> DATA EXCERPTS:
-.-.-

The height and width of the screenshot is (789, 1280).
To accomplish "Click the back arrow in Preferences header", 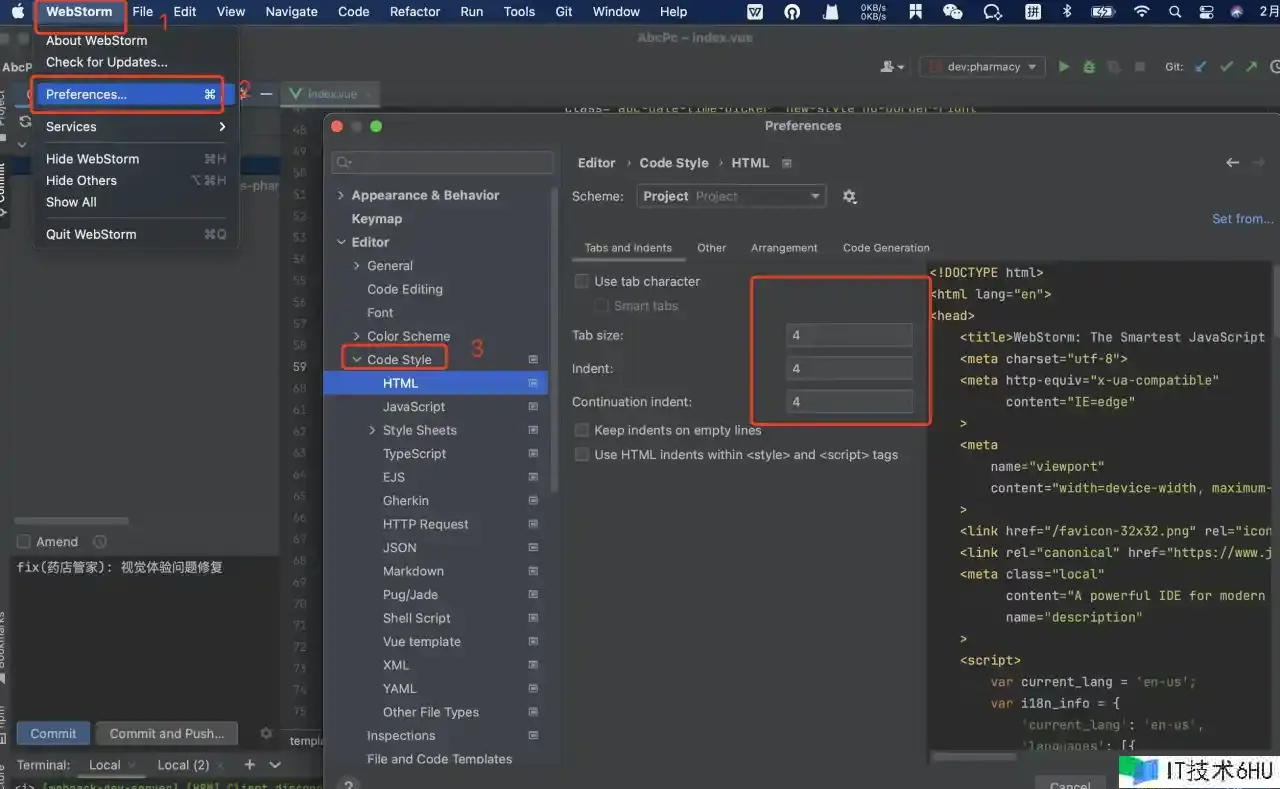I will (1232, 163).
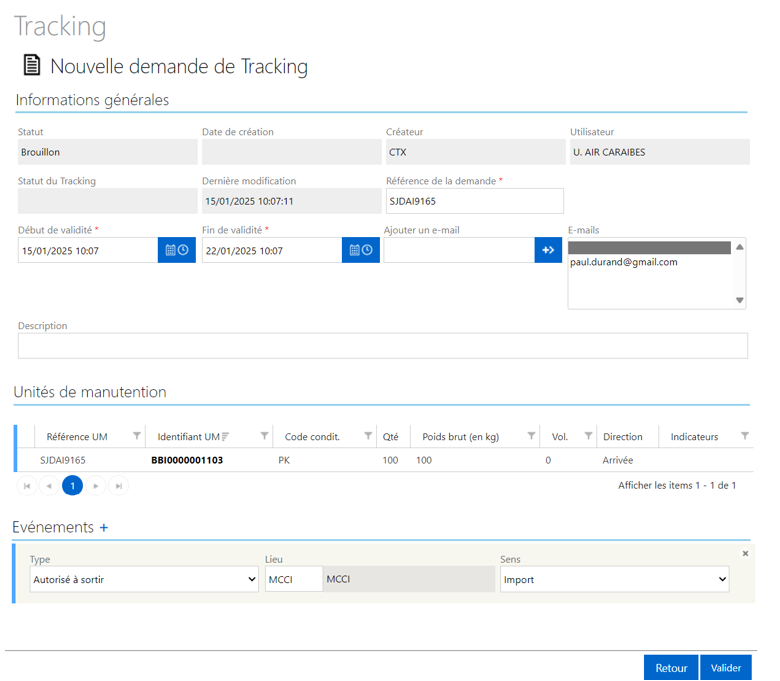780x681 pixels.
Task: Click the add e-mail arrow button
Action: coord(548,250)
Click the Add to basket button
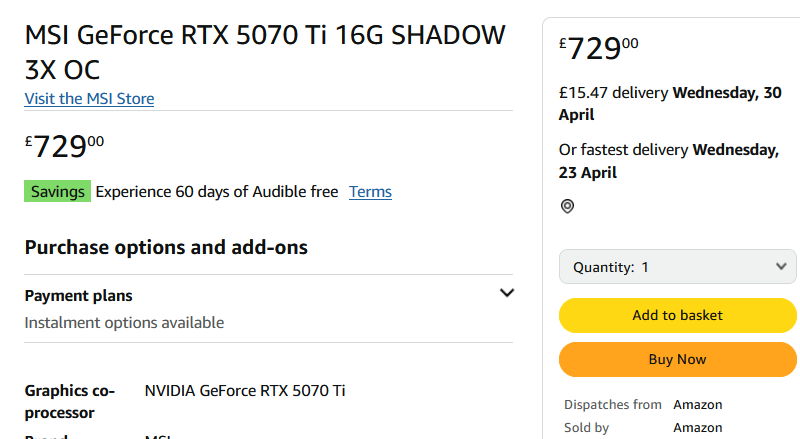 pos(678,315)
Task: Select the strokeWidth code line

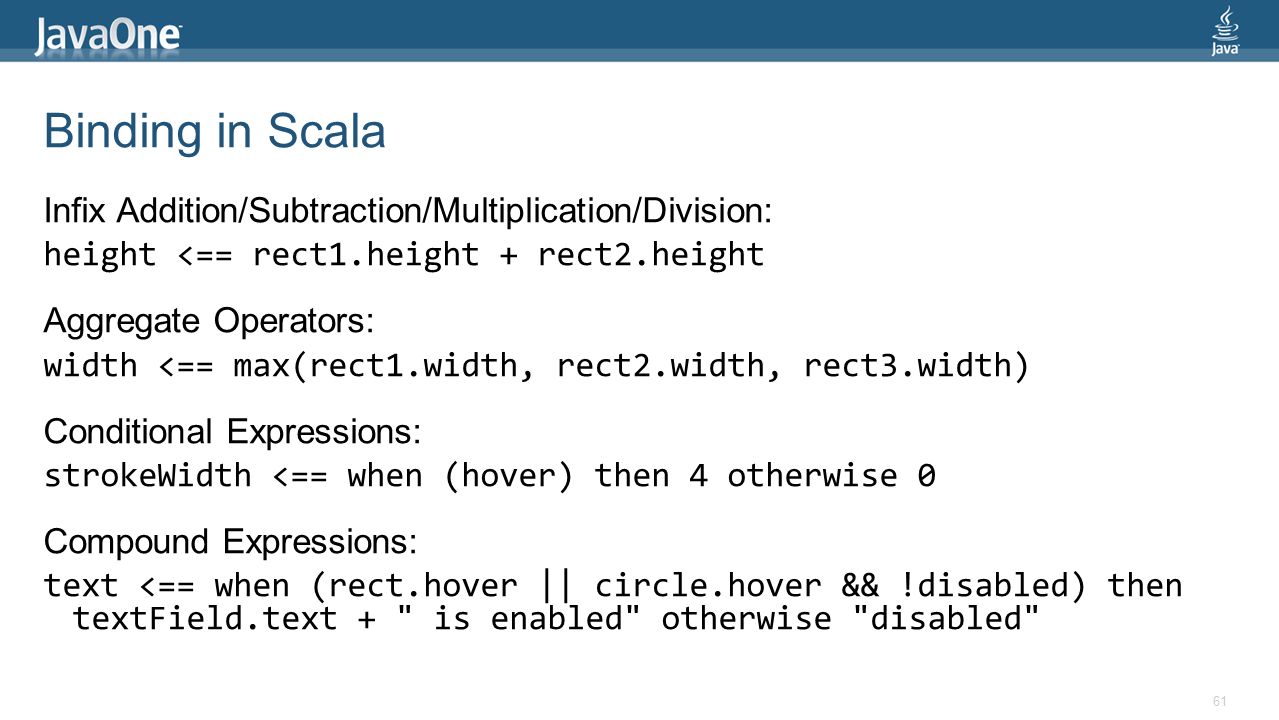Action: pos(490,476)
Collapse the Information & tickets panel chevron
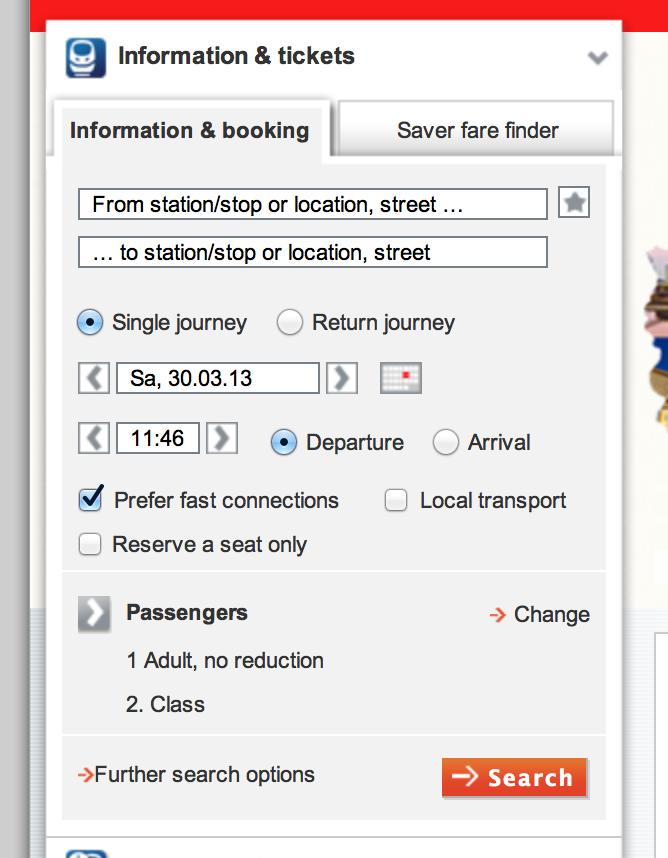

-.-.-

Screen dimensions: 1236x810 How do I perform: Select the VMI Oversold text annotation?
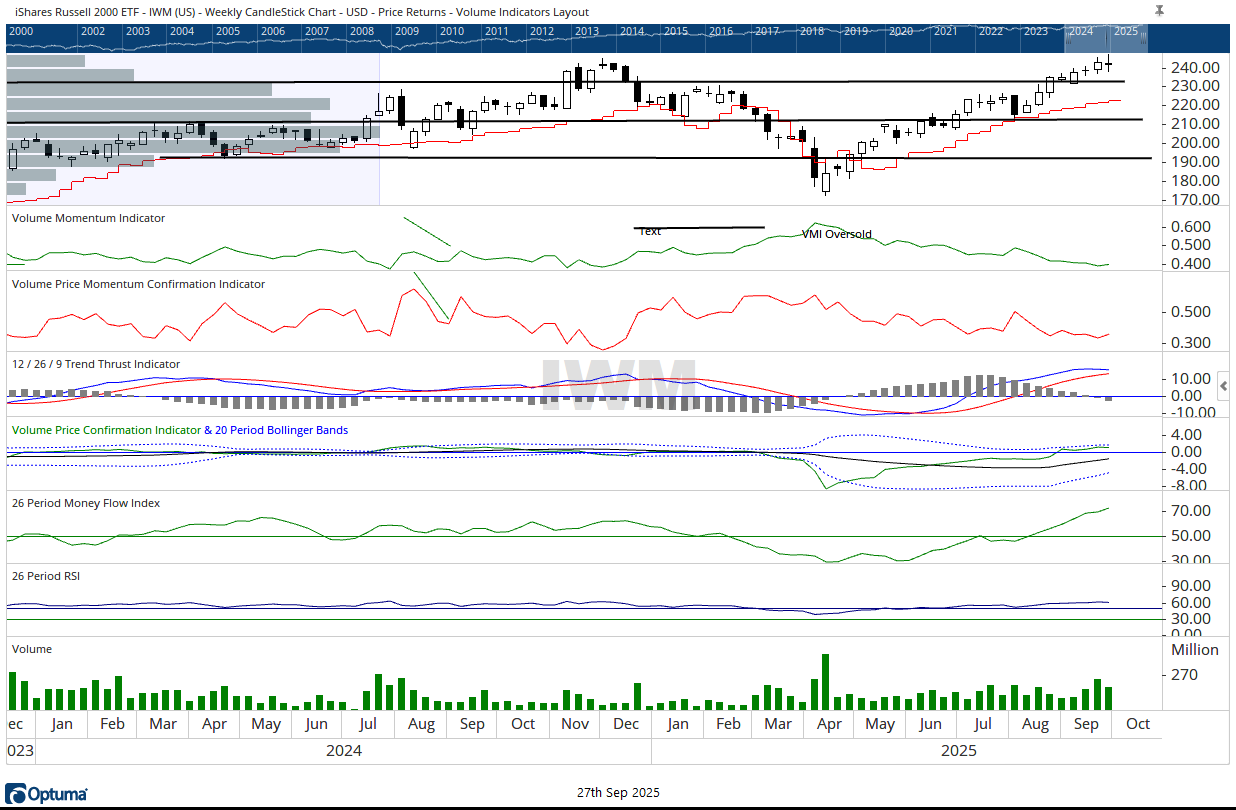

-.-.-

> DIRECTIONS FOR THIS TASK: Output only the stretch above from the line with "Click the Add to basket button" through the line with "Collapse the Information", reproduced exactly. Exclude pictures.

> EXERCISE RESULT:
Click the Add to basket button
 pos(678,315)
Task: Select the strokeWidth code line

Action: pos(490,476)
Collapse the Information & tickets panel chevron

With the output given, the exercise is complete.